Your task ▸
Only those lines in the data below from the line containing "For every named" through the line containing "Về trang chủ", both included, should be restated word for word.

(Given entries Opens)

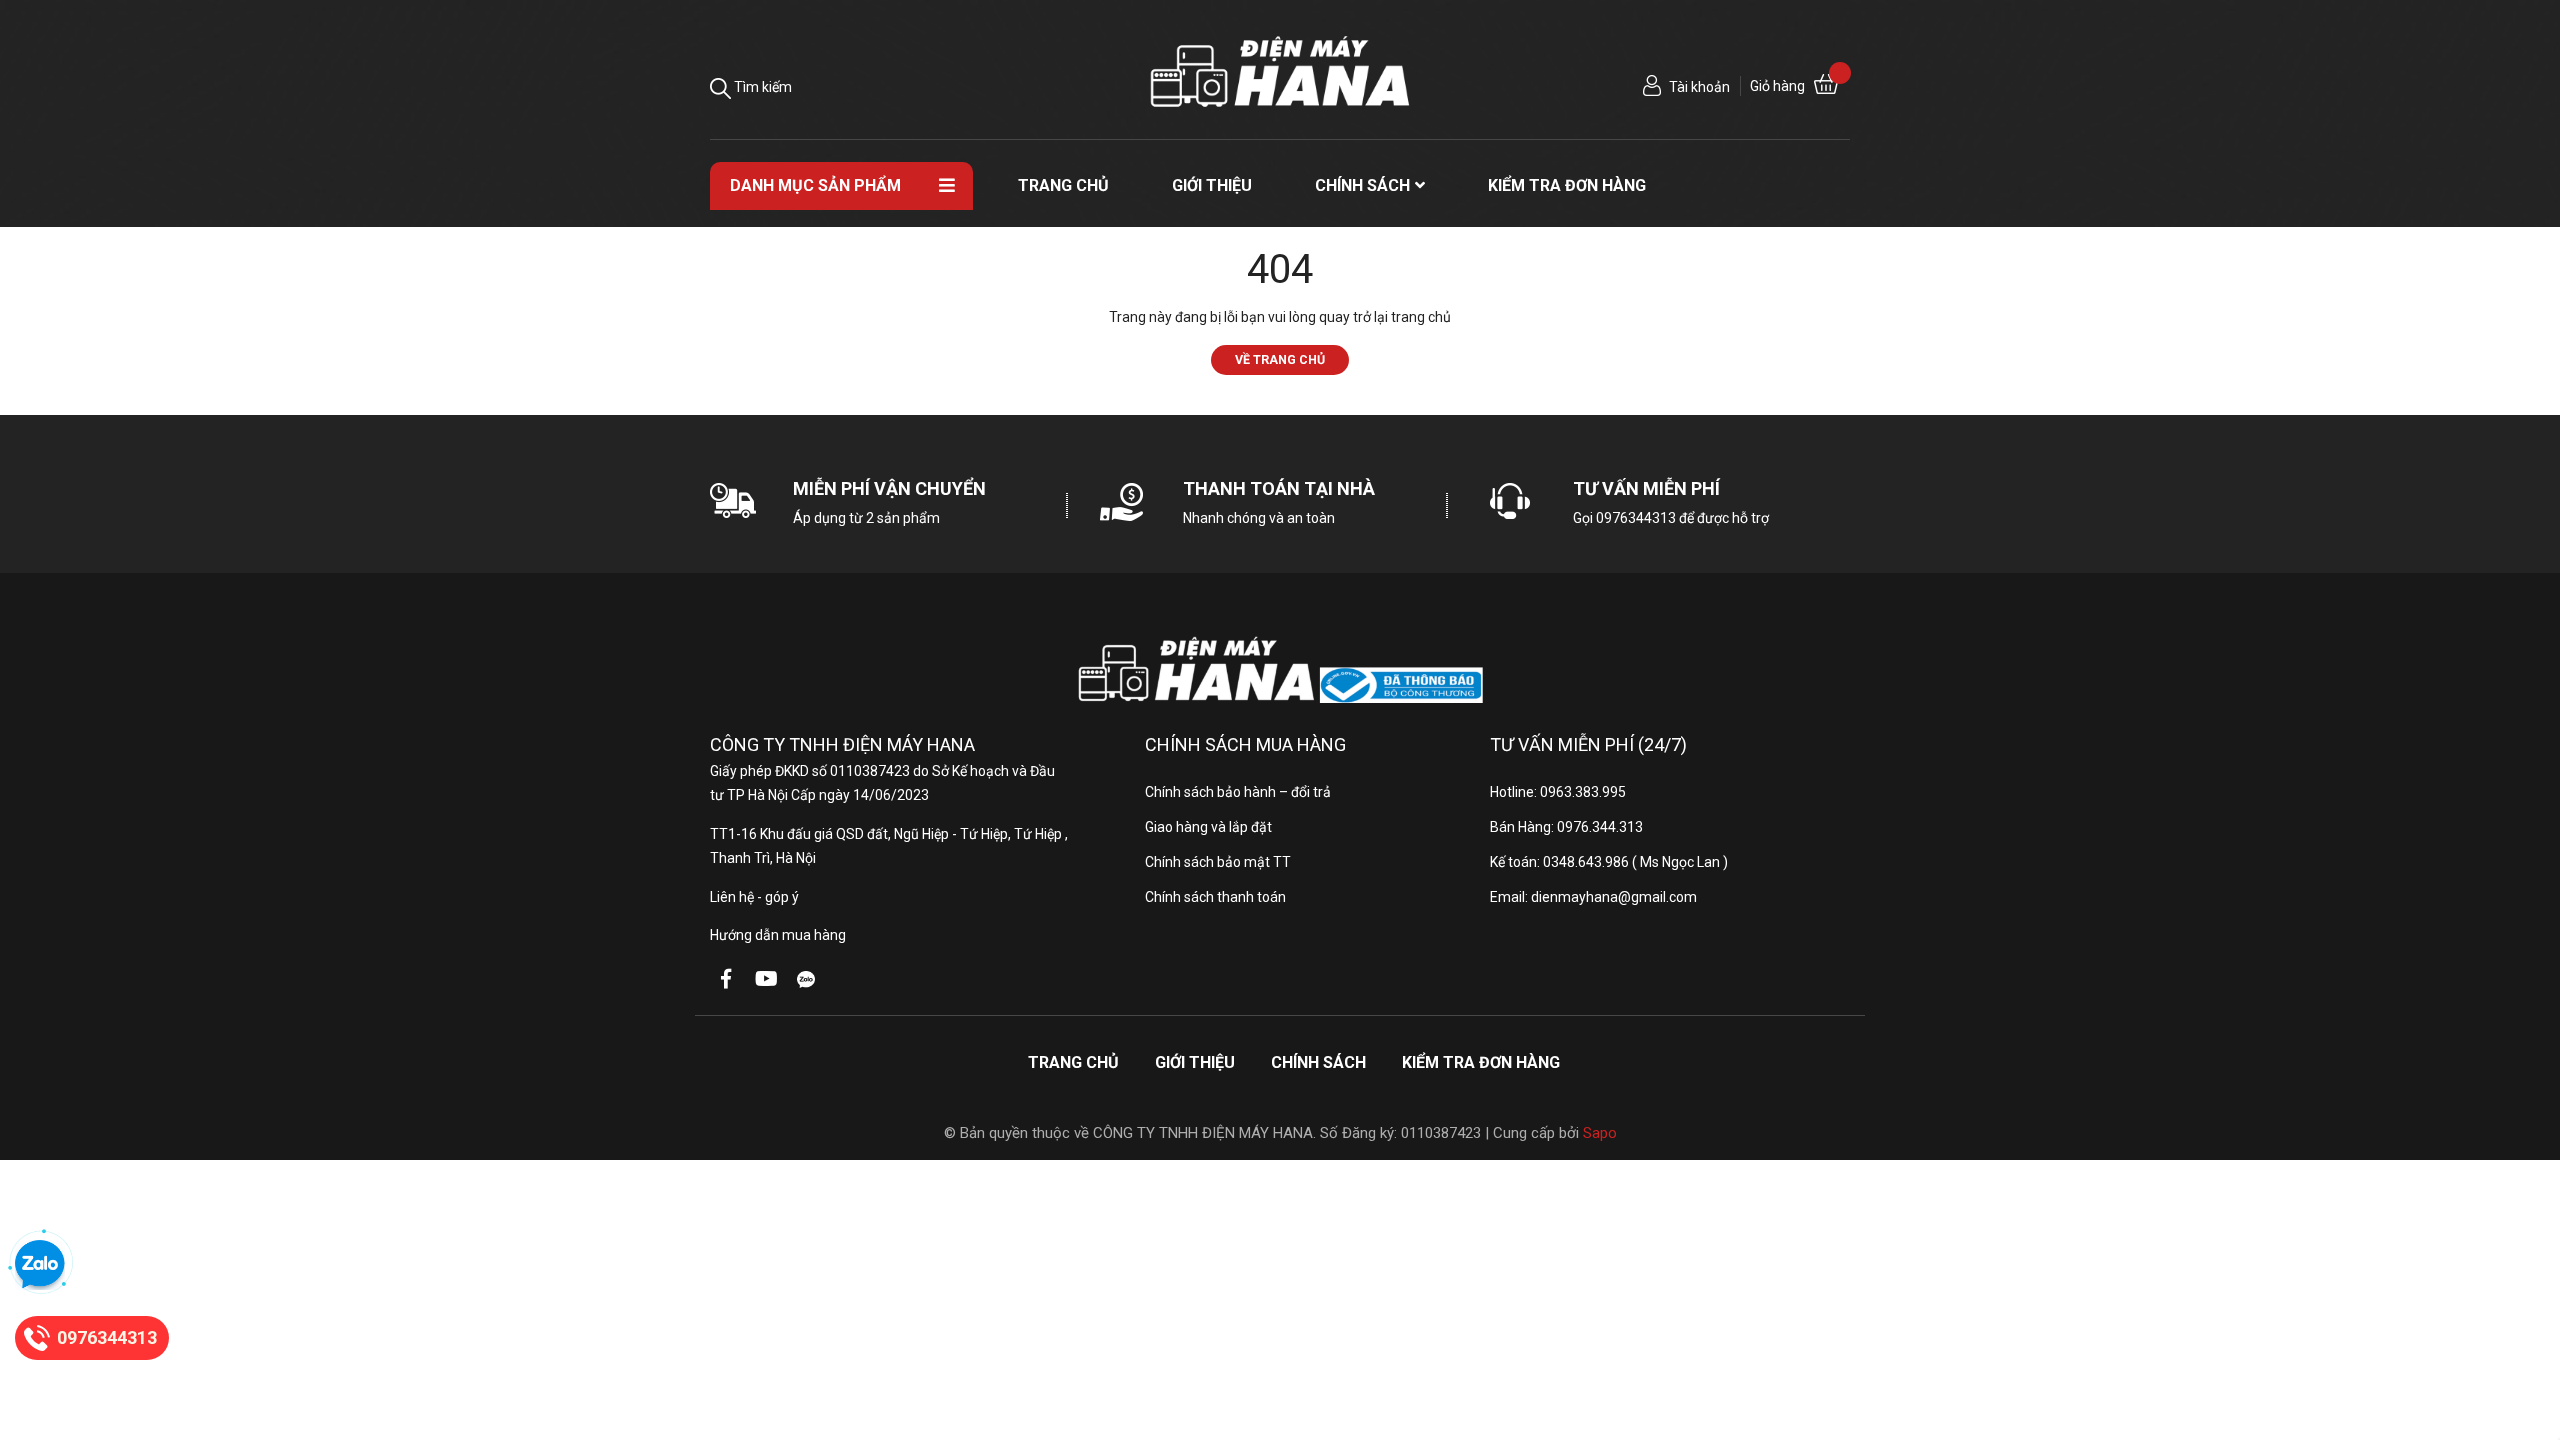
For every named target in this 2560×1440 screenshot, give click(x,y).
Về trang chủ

(Given entries Closes)
(Given entries Opens)

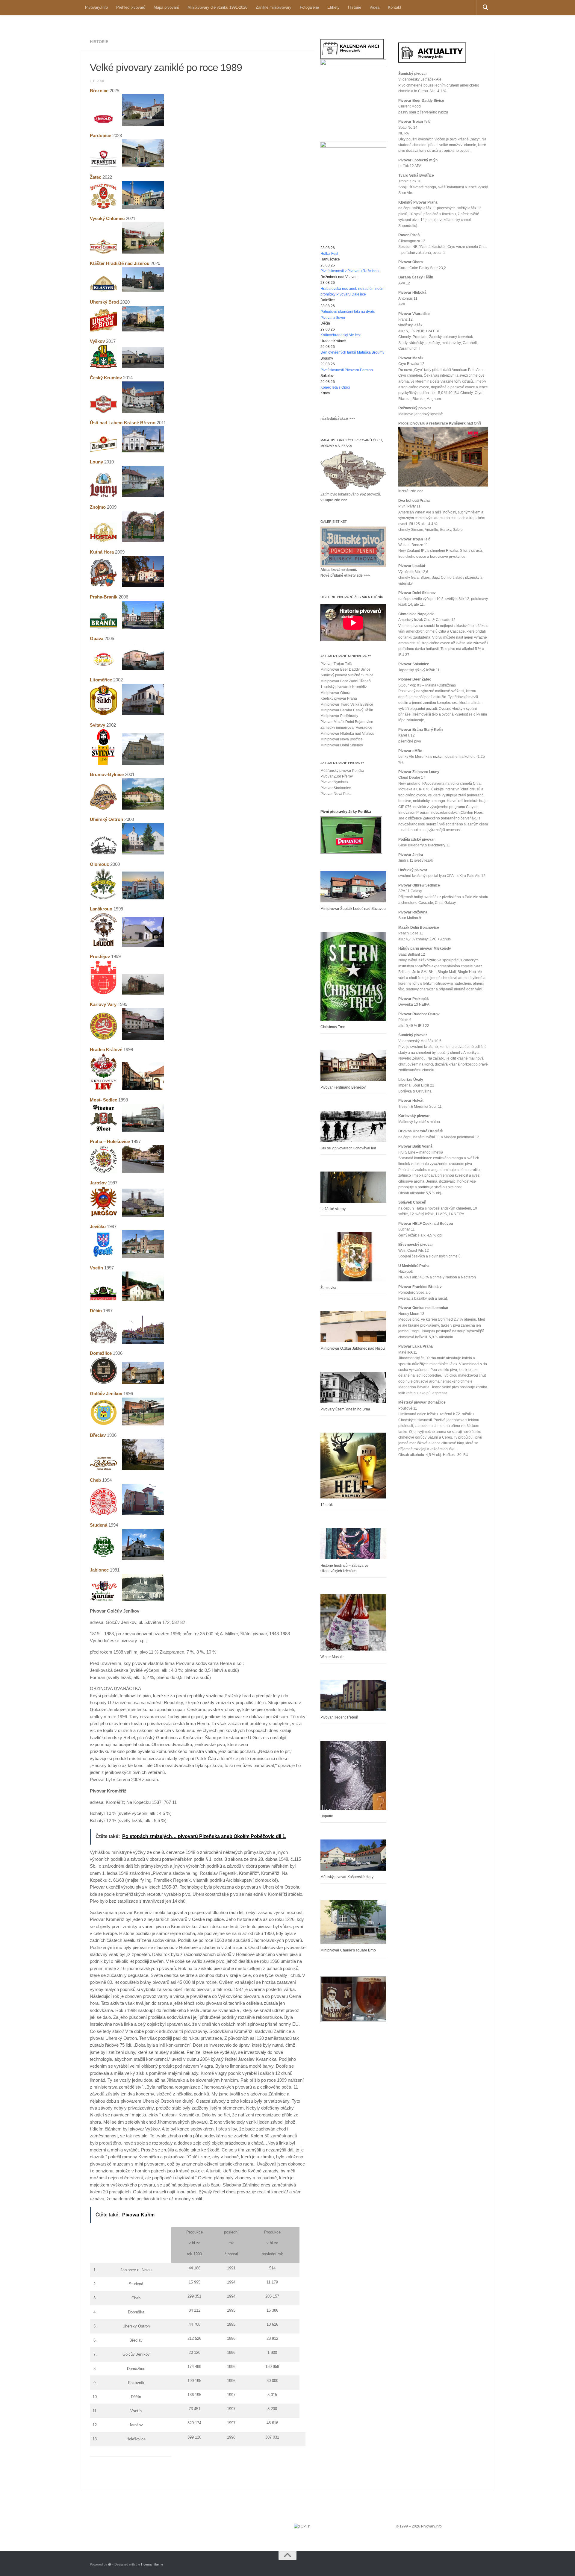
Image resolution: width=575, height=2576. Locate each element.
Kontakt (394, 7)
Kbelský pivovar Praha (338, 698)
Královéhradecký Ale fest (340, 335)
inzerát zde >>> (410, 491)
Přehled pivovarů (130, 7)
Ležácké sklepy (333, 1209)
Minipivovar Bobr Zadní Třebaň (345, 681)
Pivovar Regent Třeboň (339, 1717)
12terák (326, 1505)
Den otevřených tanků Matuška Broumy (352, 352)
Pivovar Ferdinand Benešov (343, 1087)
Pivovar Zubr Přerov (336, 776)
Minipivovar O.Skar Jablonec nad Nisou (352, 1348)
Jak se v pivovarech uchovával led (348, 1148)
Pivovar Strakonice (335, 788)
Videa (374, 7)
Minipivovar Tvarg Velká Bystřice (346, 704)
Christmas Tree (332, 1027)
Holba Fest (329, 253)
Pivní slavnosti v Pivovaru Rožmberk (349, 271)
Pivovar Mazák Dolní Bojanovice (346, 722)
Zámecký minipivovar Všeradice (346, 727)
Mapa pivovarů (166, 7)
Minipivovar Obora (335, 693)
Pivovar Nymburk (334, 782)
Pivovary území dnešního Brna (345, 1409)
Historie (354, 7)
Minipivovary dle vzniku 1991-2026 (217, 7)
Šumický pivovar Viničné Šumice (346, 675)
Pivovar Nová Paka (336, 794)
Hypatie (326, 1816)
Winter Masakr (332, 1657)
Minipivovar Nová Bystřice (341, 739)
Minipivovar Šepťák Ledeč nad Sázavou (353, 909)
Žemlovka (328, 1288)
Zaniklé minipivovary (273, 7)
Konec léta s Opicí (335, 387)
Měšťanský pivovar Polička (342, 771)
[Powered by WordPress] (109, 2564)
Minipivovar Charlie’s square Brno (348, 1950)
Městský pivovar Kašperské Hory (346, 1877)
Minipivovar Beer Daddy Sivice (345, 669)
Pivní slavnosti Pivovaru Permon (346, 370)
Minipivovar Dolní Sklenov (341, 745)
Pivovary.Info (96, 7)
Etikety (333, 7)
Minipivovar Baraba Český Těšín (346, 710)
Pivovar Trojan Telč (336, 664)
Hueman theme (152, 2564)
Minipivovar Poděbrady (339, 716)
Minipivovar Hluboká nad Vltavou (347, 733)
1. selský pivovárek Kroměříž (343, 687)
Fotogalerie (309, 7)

(Given entries Closes)
(Given entries Opens)

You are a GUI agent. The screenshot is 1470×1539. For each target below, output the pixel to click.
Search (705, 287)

(Given entries Closes)

Solution to the exercise ▸
For every named target in this 2560×1440 screenshot, give click(x,y).
Về trang chủ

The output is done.